I’m also hearing, and maybe this is a minor consideration, but I know of a handful of publicly traded companies that are starting to require their employees to be back in office four days a week as of September first. We’re already at record demand, but as we start having larger companies require their employees to be back in office, that pulls the demand along even further, right?

Tracy

Well, absolutely. You’re talking about this going into refinery, maintenance season, where you’re going to have capacity even down the floor because the fall is refinery, maintenance season. If we see these companies asking people to come back for more and say they’re not in a city that has public transportation to get them there, then we’ll probably see increased demand going into refinery, maintenance season could make for a vicious cocktail then.

Albert

The only thing I see that’s I don’t want to use the word bearish for oil at the moment, but a little bit of a dip is China slowing down. I think they’re hinting at it at the moment, but I think it’s another week or so until September WTI closes and then you’ll really see what the market is doing in terms of Chinese demand.

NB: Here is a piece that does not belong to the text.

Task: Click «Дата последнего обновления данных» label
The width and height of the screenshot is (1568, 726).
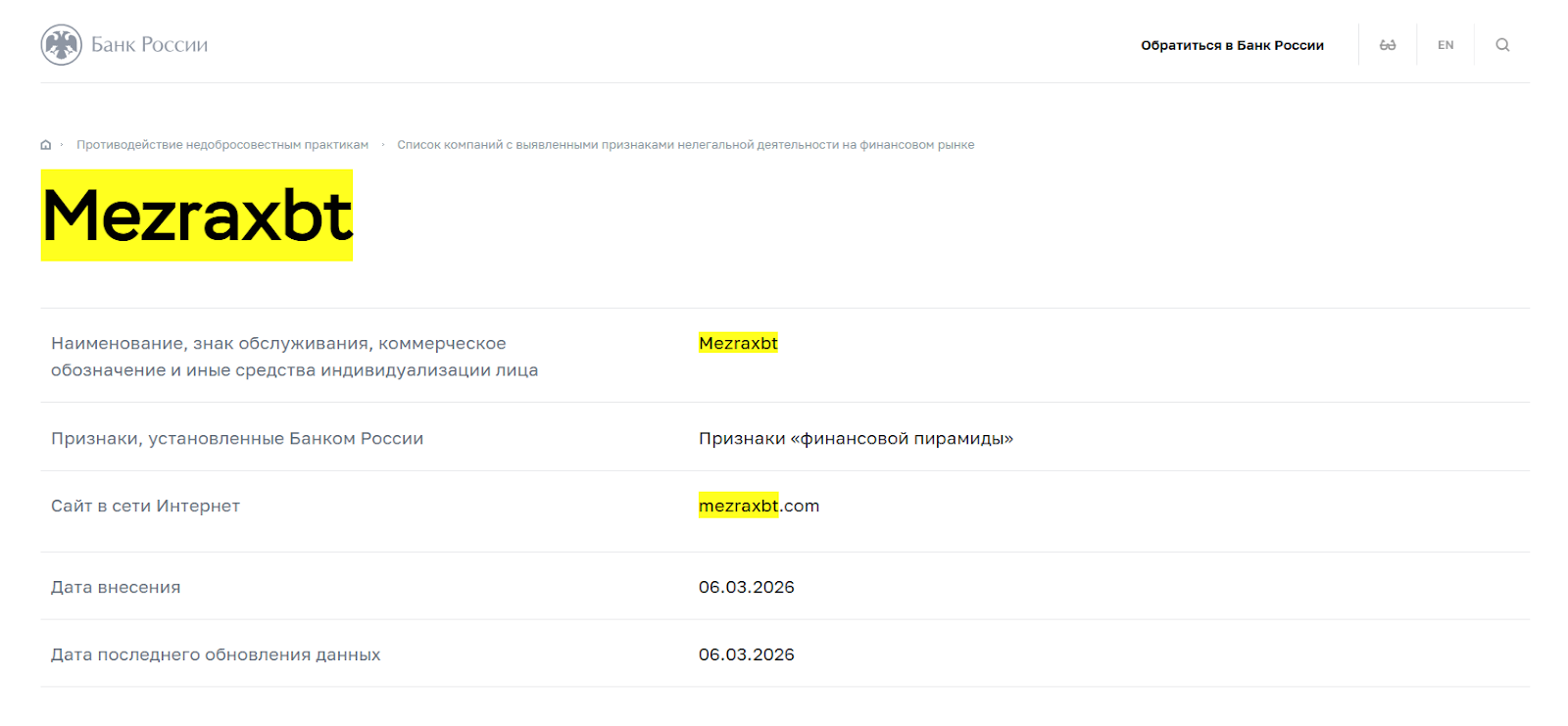Action: 216,654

But I think a slowdown in China would hopefully bring it down to the mid-70s so I can buy.

Tracy

What’s really interesting is that for November delivery into Asia, and I think we had that week, but we have 40 million barrels for November delivery to Asia. Now that is not all by any stretch of the imagination and in fact, less from China. But it’s very interesting that we’re seeing increased demand for other PAC-Asian nations where we haven’t seen before. That’s almost at an all-time high.

Albert

What about Canada, Tracy? Should they be like a litmus test of what’s going on with demand and production?

Tracy

And they’re doing really well, too. It’s hard to use Canada only because they don’t were their main import. They don’t really export anywhere else but the United States. But we’re pretty much gobbling up everything that they have to give us at this point in the day. Okay.

Tony Nash

One thing since you mentioned China, Albert, they do have mid-autumn festival and National Day Festival coming up in China, which means the last week of September, first week of October is dead. Not fully dead, but dead. They will have a little bit of a respite there in terms of, say, crew demand. Well, at least they’ll have jet fuel and that thing. But in terms of normal activity, they’ll have a little bit of a respite there.

Albert

Okay. Great. Yeah, just curious.

Tony Nash

Guys, thank you so much. This is really interesting. I love weeks like this where we can talk to guys like you, Tony, who just have this massively broad view on things, and you boil it down to precise views. And that’s really, really amazing. So we’re really grateful to have you here. Albert, Tracy, as always, you guys are invaluable. Thank you so much. So have a great weekend, and have a great weekend. Thank you.

Tony Greer

Thanks for having us, Tony. Thank you. Great job.